Tortorella and Meyers are a uniquely modern couple. Both are gender fluid, using “they/them” pronouns and their marriage is polyamorous -- redefining what it means to be “husband and wife.”
Their story is laid out in Tortorella’s new book “Space Between.” It’s a place, Tortorella suggests, where people who don’t consider themselves “he” or “she” can ring their own.
“When Bethany and I met in 2006, I was a male child and she was a girl, whatever that means,” Tortorella said, reading from “Space Between.” “Today Bethany and I both recognize as non-binary and select ‘they/them’ pronouns.”
“It's still a work in progress for everyone. I still mess up sometimes, too,” Tortorella said of using “they/them” pronouns. “For me, ‘they/them’ fully encompasses all of it that exists in my own multi-dimensional dynamic being. Right? It just feels more inclusive. It feels wider.”
Tortorella also spoke openly about their fight with fame, the painful process
“The Mattachine Family,”now available on digital platforms, is a feel-good comedy-drama about queer photographer Thomas (Nico Tortorella) choosing the family he wants. It goes beyond having married his husband, Oscar (Juan Pablo Di Pace), or having supportive friends — Leah (Emily Hampshire), her partner Sonia (Cloie Wyatt Taylor), and Jamie (Jake Choi); it’s about having a infant. After Thomas and Oscar foster Arthur (Matthew Jacob Ocampo) for a year, Thomas is bereft when Arthur is returned to his birth mother. While Oscar, a former youth actor, takes a employment in Michigan, Thomas mopes around L.A. trying to find purpose in his life. He is wary about being a dad again, but he also wants to fill the void Arthur created.
This affectionate film, directed by Andy Vallentine and written by his husband Danny Vallentine (based on their experiences), deftly examines gay parenthood from various angles, including surrogacy and fertility clinics. The film’s bittersweet innateness — as Thomas’ poignant voiceovers and photographs reflect on what family and friends mean — will melt the hearts of romantic viewers.

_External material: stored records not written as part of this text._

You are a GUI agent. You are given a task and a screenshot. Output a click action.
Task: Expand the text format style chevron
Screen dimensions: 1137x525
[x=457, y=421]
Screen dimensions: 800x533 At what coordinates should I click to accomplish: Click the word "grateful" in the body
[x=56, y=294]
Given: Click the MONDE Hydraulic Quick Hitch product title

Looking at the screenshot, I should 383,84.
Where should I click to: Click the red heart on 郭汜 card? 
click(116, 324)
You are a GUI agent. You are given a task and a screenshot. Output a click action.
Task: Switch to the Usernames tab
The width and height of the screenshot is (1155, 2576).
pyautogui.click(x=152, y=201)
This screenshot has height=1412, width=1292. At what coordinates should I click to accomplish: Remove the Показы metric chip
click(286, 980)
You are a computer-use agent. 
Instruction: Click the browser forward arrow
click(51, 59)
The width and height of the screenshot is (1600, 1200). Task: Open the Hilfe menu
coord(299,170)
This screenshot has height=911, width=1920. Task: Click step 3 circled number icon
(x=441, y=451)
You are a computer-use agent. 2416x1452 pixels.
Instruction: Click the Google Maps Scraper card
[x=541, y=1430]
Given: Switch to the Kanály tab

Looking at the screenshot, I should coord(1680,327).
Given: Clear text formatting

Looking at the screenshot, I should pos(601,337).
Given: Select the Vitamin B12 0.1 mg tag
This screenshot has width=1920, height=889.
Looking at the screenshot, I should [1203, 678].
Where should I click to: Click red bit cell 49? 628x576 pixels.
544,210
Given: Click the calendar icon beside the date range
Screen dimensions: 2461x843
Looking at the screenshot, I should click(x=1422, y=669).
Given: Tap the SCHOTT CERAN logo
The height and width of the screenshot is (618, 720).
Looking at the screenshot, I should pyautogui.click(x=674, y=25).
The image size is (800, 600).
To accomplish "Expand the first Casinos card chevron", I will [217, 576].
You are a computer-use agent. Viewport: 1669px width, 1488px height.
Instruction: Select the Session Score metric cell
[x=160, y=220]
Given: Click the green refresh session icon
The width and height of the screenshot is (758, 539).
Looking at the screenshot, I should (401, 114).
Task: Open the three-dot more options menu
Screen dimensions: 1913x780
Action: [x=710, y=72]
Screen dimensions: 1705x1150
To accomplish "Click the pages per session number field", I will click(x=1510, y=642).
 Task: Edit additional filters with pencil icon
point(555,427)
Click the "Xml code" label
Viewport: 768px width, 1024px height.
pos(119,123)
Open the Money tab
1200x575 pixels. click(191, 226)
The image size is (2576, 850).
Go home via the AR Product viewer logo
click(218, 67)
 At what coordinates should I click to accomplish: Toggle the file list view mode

The nonbinary Tortorella spoke with Philadelphia Gay News about making the clip an
By: Chris Azzopardi*/Special to TRT—
When it comes to Hollywood interviews, they’re “just so f@#king straightforward and tedious and everybody asks the same questions and it just gets redundant,” explains Nico Tortorella.
But our interview is different, he says.
“This is a straight-up Love Bomb episode,” acknowledges the 28-year-old actor, likening the conversational tone of our exchange to his love- and sexuality-centric podcast, now in its second season.
Though he touches on Menendez: Blood Brothers, his Lifetime production about the infamous, parricidal siblings, and the upcoming season of TV Land’s Younger, Tortorella greatly expounds on his ever-evolving sexual identity, which has been an ongoing dialogue–internally and externally–since the actor revealed his label-less fluidity a year ago.
Now identifying as a “proud” bisexual, the Chicago-born dreamboat candidly discusses his desire for a polyamorous relationship, struggling with his sexuality as a kid before finding his queer “safe haven” within the theater and his current mission to normalize the abnormal.
Q: Your sexual identity has really evolved over the last year; in 2016, you revealed you were label-less New York City. “Spirits born equal but divided into unequal bodies.” To survey Nico Tortorella chant this over and over In an immersive performance tackling issues of gender, sexuality, identity, gratitude and even the orgasm, Tortorella causes you to question societal, political and historical structures and colonialism; where exactly did all these rules by which we live originate? In doing so, Tortorella strips bare the boundaries surrounding the term “love”, forcing you to instead observe at it for what it is and not what a governing body ordered it to be many moons ago. Identifying as gender non-conforming or pansexual, Tortorella is in a pol .
Nico Nico Nico!
It’s easy to tell a gender and sexuality story when it’s definitive. But when it’s not? Seek television actor, writer and podcast host Nico Tortorella
in person is something of a spiritual experience. Hypnotic. Intoxicating. Almost trance-like in its effect. The 30-year-old actor, writer and podcast host — who prefers ‘they/them’ pronouns and who is best known for their role as Josh on television smash-hit Younger — is performing their poetry at The Bell House on the outskirts of Brooklyn.